Aberdeen-based Michael C Hastie, who has headed up his own practice for 40 years, believes the way projects are procured has led to architects, quantity surveyors and civil engineers “scrabbling for fees”, resulting in a poorer service.
Mr Hastie made his remarks in response to comments by architect Alan Dunlop in the wake of the Grenfell Tower tragedy in the previous issue of Project Scotland.
Mr Dunlop called for a return to more traditional building contracts following the fatal fire and said the role of the architect in a design team had been “marginalised”.
Mr Hastie said the tendering of fees is a “recipe for disaster” that has “driven the professions involved to the brink over the past 20 years”.
He told Project Scotland, “Everybody trims everything to the bone in order to achieve the contract, and in trimming it to the bone you have to affect the level of service you give.
“The dilution of the service results in errors, mistakes and the product not being suitable.
“In order to get the job you have to be competitive; now, competitive doesn’t mean competitive in quality, it means competitive in price and that is where the customer always lets himself down.
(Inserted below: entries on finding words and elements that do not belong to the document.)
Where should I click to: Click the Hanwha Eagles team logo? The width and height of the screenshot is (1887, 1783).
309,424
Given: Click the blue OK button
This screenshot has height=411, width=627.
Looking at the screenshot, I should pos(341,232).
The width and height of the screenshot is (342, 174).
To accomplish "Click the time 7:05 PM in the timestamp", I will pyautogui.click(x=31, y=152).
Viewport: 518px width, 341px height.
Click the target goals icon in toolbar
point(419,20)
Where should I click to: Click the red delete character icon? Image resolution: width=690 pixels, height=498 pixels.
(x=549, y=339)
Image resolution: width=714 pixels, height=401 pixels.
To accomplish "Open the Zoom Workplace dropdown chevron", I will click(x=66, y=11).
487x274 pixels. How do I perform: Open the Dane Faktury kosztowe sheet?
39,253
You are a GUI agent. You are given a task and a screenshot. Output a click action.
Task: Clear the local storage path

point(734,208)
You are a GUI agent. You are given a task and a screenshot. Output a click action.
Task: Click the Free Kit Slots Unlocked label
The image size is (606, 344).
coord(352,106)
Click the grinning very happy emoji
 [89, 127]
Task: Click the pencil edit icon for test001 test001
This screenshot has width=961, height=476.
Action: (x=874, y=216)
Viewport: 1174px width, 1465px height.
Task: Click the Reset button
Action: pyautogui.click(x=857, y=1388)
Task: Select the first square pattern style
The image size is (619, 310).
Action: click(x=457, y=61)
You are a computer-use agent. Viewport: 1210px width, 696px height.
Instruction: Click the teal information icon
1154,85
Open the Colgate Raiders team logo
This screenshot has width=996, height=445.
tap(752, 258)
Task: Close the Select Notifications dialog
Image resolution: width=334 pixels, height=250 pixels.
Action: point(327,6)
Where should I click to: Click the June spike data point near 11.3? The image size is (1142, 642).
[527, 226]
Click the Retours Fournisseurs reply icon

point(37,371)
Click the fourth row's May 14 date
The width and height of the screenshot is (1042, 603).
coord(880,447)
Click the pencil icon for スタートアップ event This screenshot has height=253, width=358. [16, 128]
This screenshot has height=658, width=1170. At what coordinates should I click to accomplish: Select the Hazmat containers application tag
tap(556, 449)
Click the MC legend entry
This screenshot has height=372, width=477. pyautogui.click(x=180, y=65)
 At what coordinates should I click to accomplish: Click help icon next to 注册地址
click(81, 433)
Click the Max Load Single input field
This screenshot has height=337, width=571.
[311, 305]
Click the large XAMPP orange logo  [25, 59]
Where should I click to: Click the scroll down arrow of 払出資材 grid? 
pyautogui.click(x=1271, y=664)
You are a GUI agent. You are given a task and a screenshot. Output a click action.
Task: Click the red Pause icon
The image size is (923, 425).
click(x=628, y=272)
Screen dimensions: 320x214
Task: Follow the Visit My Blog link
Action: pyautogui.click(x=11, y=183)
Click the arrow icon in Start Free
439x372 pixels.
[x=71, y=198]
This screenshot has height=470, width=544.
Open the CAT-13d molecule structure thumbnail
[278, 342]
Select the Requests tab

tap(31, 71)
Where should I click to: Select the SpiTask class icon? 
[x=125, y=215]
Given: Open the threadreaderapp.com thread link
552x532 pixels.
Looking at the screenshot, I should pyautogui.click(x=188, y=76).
“He looks at the bottom line, he doesn’t take into account, I believe, the true cost of cutting the fee, which is that the service will go down.”
Mr Hastie continued, “The architect ends up working for the contractor, not the client, so the architect will specify what the contractor can afford to put on the job, to reflect the price for the overall contract, not what the client wants to see, and that’s where it all falls down.
“In the old team, the architect was the specifying officer and the supervising officer and his word was law.
“If he didn’t like the brickwork, it came down; if he didn’t like the concrete work, it was lifted; if he didn’t like the window, it was sorted because he was the architect who signed it off in terms of workmanship and quality.
“They’re no longer relying on the architect’s expertise in terms of detail, quality, design and specification, or the same from the engineer and the QS.
“They’re relying on what they can get into the budget to secure the price they’ve been accepted upon.
“I think people, particularly in the private sector, have got to try and associate the quality of what they’re looking for in the end product with what they’re paying to get it.
“They look upon the architect, engineer and QS as a necessary evil, rather than a major contributor to the end product.”
Mr Hastie believes the client has to reassert their position and insist on the correct materials being used.
“We should go back to being unafraid of saying, ‘No, we have got the specifications, we have done the homework and this is the product we want to use on our building, you go and source it from the cheapest source but it has to be the same product’.
“We should be proud enough to build a house that we would each be happy enough to live in ourselves and sell it on the market, and that ethos has gone, I’m afraid.
“It’s sad to see but that’s what’s happening.”